France faced a number of serious problems after Liberation in 1944/45. First and foremost was the necessity of forming a democratic Government which could command popular support. De Gaulle set about this immediately by establishing a Provisional Government, and marginalising The Resistance Movement's political ambitions. However, the national demand for retribution against wartime collaborators was too strong to prevent, although eventually this was normalised through the judicial system. It took time for France to begin to live with itself once more and wartime divisions to heal.
There were also large economic problems to be faced as well as dealing with the difficulties of withdrawing from its Empire. Economically France sought co-operation with Germany, first in The Coal and Steel Community and then in The Common Market (1959), today's EU. Although this was on the surface an economic initiative it also had wider political implications in terms of European Peace.
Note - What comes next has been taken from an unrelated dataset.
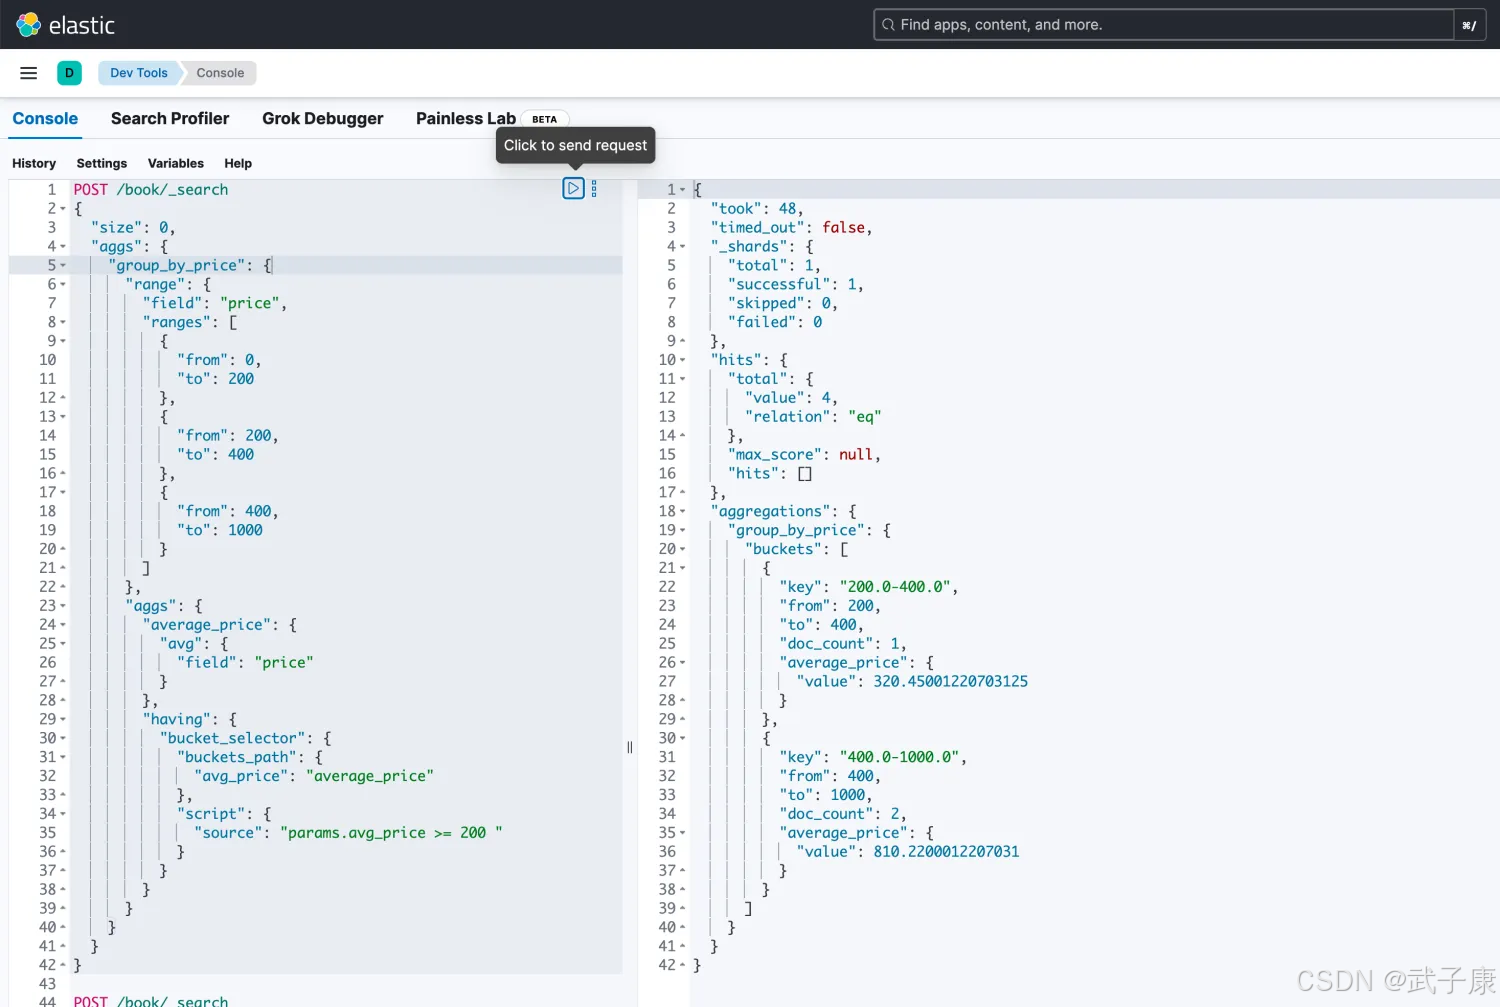Image resolution: width=1500 pixels, height=1007 pixels.
Task: Open console Settings
Action: (102, 163)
France's withdrawal from Empire was no easier than it was for other European Colonial Powers. For France it included the long and seemingly intractable Algerian War (1954-62), and the humiliating defeat in Indo China at Dien Bien Phu (1954).
The Provisional Republic was followed by The Fourth Republic (with a constitution based around the Third Republic's). This was relatively shortlived (1946-58) and in the end unable to deal with France's problems. De Gaulle who had resigned when The Fourth Republic began was now recalled to Office to deal with primarily The Algerian Question.
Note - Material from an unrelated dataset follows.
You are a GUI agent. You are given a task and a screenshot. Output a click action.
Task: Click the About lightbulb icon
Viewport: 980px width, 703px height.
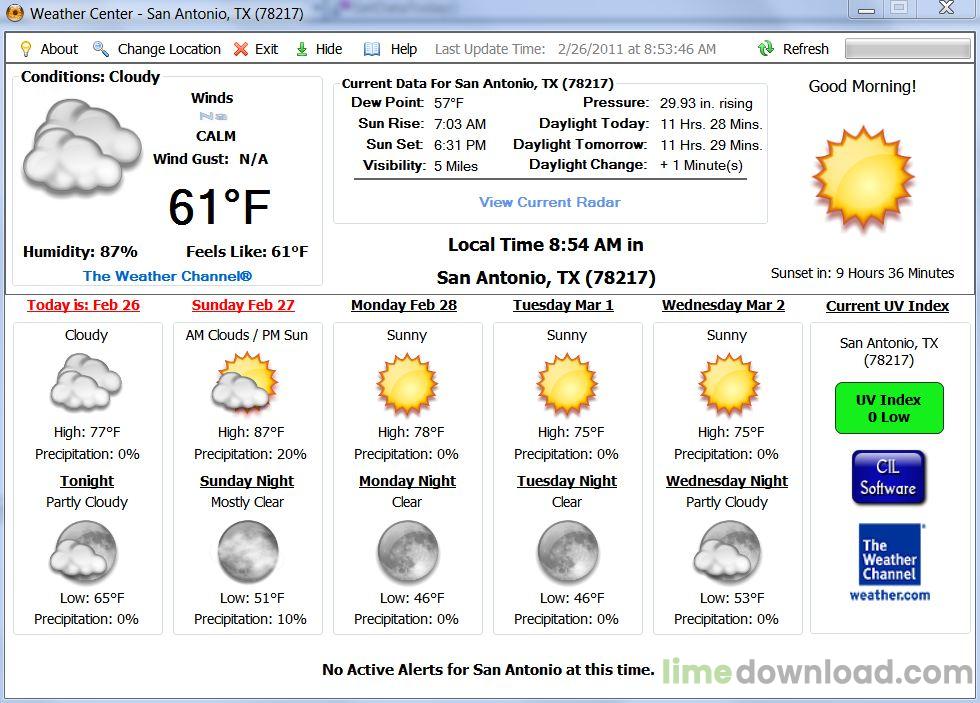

In 1968 De Gaulle for the third and last time had to deal with a serious threat to France in the 'Events' of May 1968. He resigned the following year, and died the next. It is De Gaulle for all his anti Anglo-Saxon attitudes, which Britons, Americans, and Canadians find difficult to accept, who nevertheless in the two decades following the end of the war placed France back again as a leading European, and indeed, with a seat on The UN Security Council, a leading player on the global stage.
France's subsequent history has inextricably been linked to wider European history, but the election of Mitterrand as President underlined the effectiveness of the constitution, and so far France has been able to deal with threats from the Far left, and particularly Far Right political groupings. It has survived Sarkosy, and the Napoleonic leanings of D'Estaing and Macron
to remain a powerful example of European Liberal Democracy.
What the future holds is not for an historian to speculate, other than to say that its future is linked, without question, to the future of Europe as a whole in the 21st century.